• _Exercise objective_
Quote the data below word for word, reproducing each line in its original order and form.
*****
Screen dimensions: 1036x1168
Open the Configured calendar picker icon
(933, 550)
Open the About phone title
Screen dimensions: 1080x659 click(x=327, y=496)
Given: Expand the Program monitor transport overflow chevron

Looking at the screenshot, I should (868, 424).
*****
• _Expected output_
Screen dimensions: 1036x1168
Open the Configured calendar picker icon
(933, 550)
Open the About phone title
Screen dimensions: 1080x659 click(x=327, y=496)
Given: Expand the Program monitor transport overflow chevron

Looking at the screenshot, I should (868, 424).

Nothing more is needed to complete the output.